In designing image processing apps for iOS devices we recommend that you use OpenCV for what it excels at – image processing – but use standard iOS support for accessing hardware and implementing UI. It may be a philosophical standpoint, but we find that cross-platform layers such as OpenCV’s highgui module always incur performance and design restrictions in trying to support the lowest common denominator. With that in mind, we have implemented a re-useable view controller subclass (VideoCaptureViewController) that enables high performance processing of live video using video capture support provided by the AVFoundation framework. The controller automatically manages a video preview layer and throttles the rate at which video frames are supplied to your processing implementation to accomodate processing load. The components of the underlying AVFoundation video capture stack are also made available to you so that you can tweak behaviour to match your exact requirements.
The Video Capture View Controller
The AVFoundation video capture stack and video preview layer are conveniently wrapped up in the VideoCaptureViewController class provided with the demo source code. This class handles creation of the video capture stack, insertion of the view preview layer into the controller’s view hierarchy and conversion of video frames to cv::Mat instances for processing with OpenCV. It also provides convenience methods for turning the iPhone 4′s torch on and off, switching between the front and back cameras while capturing video and displaying the current frames per second.
The details of how to set up the AVFoundation video capture stack are beyond the scope of this article and we refer you to the documentation from Apple and the canonical application sample AVCam. If you are interested in how the stack is created, however, then take a look at the implementation of the createCaptureSessionForCamera:qualityPreset:grayscale: method, which is called from viewDidLoad. There are a number of interesting aspects of the implementation, which we will go into next.
Hardware-acceleration of grayscale capture
For many image processing applications the first processing step is to reduce the full-color BGRA data received from the video hardware to a grayscale image to maximize processing speed when color information is not required. With OpenCV, this is usually achieved using the cv::cvtColor function, which produces a single channel image by calculating the weighted average of the R, G and B components of the original image. In VideCaptureViewController we perform this conversion in hardware using a little trick and save processor cycles for the more interesting parts of your image processing pipeline.

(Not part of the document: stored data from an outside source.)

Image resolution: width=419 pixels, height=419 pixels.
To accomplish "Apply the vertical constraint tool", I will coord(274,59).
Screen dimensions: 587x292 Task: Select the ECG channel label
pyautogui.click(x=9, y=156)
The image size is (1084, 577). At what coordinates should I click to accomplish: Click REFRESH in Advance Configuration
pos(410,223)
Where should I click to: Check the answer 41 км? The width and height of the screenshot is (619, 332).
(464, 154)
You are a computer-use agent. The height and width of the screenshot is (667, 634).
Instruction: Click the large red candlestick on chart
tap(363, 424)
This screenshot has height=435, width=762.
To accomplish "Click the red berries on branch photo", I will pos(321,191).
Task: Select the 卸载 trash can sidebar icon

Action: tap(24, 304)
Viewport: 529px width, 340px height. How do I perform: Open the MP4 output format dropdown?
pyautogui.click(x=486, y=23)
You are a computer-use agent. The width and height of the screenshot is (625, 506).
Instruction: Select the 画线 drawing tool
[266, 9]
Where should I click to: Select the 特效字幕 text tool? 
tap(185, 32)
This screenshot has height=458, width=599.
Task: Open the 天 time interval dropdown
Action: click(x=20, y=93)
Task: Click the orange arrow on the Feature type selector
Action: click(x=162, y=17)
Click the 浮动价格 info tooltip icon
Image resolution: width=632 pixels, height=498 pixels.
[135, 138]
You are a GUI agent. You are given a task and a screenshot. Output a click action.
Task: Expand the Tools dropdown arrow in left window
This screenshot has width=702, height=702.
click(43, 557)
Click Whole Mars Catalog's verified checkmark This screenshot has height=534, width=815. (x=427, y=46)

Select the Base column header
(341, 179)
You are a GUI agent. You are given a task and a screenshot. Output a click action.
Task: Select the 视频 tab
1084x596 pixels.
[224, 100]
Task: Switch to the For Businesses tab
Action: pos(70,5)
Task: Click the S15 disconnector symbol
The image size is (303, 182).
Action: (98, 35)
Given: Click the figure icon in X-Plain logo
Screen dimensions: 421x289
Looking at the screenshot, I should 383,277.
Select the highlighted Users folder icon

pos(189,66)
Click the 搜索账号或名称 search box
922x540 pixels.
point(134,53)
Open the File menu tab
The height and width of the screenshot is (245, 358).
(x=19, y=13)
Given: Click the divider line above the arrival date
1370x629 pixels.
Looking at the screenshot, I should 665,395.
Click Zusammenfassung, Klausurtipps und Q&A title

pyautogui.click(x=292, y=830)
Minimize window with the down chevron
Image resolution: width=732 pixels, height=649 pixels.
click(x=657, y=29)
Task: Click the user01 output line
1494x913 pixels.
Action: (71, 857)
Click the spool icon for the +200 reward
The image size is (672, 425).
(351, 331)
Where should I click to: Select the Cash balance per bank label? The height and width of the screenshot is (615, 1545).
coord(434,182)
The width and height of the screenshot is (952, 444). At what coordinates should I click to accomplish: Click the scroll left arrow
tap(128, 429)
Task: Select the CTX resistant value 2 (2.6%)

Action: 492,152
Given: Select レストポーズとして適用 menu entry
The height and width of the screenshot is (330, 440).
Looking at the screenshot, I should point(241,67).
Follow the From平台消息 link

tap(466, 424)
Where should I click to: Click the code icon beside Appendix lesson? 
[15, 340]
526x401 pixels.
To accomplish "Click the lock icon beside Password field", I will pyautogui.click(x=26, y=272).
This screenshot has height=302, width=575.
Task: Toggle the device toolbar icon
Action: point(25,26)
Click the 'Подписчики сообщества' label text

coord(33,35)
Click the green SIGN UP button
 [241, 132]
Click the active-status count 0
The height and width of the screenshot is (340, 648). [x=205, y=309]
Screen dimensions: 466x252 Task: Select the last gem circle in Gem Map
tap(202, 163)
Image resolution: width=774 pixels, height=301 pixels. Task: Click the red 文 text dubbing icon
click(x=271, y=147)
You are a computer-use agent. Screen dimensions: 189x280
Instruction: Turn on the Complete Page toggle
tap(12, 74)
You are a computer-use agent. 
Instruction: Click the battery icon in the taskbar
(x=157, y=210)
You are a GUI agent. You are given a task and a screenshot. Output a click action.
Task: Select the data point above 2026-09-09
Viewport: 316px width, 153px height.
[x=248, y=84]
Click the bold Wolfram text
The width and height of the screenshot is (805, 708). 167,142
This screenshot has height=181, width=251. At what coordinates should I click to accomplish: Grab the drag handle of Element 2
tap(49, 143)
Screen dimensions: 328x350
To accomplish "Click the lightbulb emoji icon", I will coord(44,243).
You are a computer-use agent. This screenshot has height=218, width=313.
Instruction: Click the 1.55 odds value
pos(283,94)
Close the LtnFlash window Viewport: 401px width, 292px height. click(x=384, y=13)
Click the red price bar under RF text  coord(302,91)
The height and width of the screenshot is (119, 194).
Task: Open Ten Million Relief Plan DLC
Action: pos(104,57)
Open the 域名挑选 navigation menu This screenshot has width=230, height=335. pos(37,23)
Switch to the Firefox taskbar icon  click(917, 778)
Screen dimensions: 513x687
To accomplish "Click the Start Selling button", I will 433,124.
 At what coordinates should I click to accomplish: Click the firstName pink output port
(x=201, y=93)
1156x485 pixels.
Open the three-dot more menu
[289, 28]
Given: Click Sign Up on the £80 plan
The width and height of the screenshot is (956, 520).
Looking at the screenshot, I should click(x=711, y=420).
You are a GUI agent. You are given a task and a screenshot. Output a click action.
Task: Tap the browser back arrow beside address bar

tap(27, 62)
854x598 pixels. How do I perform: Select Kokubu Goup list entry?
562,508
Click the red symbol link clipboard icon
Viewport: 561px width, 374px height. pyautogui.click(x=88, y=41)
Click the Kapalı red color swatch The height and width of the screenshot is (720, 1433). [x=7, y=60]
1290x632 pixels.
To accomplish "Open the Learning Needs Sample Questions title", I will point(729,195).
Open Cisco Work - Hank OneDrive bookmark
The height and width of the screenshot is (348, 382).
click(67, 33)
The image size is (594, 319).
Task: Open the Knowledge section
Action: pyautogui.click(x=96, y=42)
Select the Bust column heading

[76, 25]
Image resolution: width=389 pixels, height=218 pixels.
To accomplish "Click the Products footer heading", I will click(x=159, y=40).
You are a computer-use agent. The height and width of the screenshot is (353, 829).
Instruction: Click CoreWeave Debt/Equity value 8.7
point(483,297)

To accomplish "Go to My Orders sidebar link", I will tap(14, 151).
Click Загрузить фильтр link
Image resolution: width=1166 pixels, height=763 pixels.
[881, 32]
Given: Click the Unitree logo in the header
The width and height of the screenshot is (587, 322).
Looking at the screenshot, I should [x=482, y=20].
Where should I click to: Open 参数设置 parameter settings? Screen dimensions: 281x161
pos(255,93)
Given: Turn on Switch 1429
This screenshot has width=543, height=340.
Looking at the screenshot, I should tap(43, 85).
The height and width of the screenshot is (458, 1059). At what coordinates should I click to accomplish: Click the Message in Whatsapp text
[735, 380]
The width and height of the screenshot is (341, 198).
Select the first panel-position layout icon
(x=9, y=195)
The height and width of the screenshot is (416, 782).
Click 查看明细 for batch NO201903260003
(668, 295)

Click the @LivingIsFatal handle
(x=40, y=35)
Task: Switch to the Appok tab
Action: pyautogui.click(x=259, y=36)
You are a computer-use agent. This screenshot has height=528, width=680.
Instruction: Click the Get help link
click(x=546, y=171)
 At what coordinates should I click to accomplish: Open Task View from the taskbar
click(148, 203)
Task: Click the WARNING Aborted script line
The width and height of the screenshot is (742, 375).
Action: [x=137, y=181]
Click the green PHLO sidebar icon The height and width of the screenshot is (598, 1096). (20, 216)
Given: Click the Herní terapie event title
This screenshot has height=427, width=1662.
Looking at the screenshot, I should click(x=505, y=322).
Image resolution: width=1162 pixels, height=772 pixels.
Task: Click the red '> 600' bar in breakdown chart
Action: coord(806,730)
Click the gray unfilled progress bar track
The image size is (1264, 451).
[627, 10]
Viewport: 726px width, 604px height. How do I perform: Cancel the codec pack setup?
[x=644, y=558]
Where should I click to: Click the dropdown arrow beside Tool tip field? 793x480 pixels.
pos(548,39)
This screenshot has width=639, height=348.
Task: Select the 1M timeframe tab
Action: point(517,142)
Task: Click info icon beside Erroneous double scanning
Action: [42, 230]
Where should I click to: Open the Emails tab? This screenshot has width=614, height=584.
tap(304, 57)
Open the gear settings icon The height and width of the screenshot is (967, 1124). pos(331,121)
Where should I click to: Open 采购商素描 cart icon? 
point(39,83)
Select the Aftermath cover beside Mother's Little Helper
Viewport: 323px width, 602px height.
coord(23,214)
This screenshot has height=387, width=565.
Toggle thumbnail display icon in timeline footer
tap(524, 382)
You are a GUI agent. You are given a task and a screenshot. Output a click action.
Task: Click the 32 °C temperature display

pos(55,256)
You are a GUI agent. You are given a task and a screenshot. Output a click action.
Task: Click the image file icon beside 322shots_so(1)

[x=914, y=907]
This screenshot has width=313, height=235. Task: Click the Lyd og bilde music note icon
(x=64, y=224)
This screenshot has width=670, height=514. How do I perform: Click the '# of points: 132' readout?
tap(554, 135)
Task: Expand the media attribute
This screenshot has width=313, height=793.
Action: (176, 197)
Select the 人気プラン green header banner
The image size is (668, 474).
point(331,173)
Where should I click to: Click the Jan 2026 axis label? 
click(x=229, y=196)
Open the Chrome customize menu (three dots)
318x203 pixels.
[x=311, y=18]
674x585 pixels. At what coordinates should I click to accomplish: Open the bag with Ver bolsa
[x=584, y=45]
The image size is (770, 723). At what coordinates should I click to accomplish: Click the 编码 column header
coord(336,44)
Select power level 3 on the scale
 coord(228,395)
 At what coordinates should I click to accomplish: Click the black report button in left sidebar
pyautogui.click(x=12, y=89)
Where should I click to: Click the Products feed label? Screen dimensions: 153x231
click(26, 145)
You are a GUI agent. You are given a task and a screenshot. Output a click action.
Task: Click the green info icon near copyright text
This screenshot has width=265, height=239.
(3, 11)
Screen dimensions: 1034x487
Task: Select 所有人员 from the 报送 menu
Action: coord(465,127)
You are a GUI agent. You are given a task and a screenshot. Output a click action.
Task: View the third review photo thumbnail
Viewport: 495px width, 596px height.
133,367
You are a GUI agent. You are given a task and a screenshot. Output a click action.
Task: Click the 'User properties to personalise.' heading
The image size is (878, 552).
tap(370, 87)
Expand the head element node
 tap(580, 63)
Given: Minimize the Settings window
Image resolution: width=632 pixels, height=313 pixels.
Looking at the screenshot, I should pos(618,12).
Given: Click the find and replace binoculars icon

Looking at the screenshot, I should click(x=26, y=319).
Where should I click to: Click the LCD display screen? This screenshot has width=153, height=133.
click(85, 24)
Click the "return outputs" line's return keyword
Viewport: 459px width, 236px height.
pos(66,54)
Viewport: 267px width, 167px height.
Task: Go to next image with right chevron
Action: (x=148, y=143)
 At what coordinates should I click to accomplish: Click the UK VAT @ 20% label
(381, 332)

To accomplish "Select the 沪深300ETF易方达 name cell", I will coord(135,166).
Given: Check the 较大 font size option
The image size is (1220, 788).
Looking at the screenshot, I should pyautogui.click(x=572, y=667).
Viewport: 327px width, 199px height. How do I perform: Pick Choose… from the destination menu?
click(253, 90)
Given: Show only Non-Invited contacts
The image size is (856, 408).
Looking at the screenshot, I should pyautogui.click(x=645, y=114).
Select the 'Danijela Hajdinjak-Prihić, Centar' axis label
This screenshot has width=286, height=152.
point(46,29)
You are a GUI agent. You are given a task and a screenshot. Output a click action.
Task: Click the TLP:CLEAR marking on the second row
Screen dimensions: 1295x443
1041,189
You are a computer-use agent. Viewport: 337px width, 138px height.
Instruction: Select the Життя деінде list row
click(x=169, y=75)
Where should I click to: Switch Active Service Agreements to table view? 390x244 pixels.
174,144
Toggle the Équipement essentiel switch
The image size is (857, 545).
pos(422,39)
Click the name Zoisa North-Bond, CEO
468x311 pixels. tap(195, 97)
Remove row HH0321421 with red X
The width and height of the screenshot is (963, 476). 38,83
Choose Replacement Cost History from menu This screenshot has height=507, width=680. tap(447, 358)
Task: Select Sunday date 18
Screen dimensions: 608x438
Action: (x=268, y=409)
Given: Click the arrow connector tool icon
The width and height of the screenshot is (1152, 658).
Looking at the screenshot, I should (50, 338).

If grayscale mode is enabled then the video format is set to kCVPixelFormatType_420YpCbCr8BiPlanarFullRange. The video hardware will then supply YUV formatted video frames in which the Y channel contains luminance data and the color information is encoding in the U and V chrominance channels. The luminance channel is used by the controller to create a single-channel grayscale image and the chrominance channels are ignored. Note that the video preview layer will still display the full-color video feed whether grayscale mode is enabled or not.
Processing video frames
VideoCaptureViewController implements the AVCaptureVideoDataOutputSampleBufferDelegate protocol and is set as the delegate for receiving video frames from AVFoundation via the captureOutput:didOutputSampleBuffer:fromConnection: method. This method takes the supplied sample buffer containing the video frame and creates a cv::Mat object. If grayscale mode is enabled then a single-channel cv::Mat is created; for full-color mode a BGRA format cv::Mat is created. This cv::Mat object is then passed on to processFrame:videoRect:videoOrientation: where the OpenCV heavy-lifting is implemented. Note that no video data is copied here: the cv::Mat that is created points right into the hardware video buffer and must be processed before captureOutput:didOutputSampleBuffer:fromConnection: returns. If you need to keep references to video frames then use the cv::Mat::clone method to create a deep copy of the video data.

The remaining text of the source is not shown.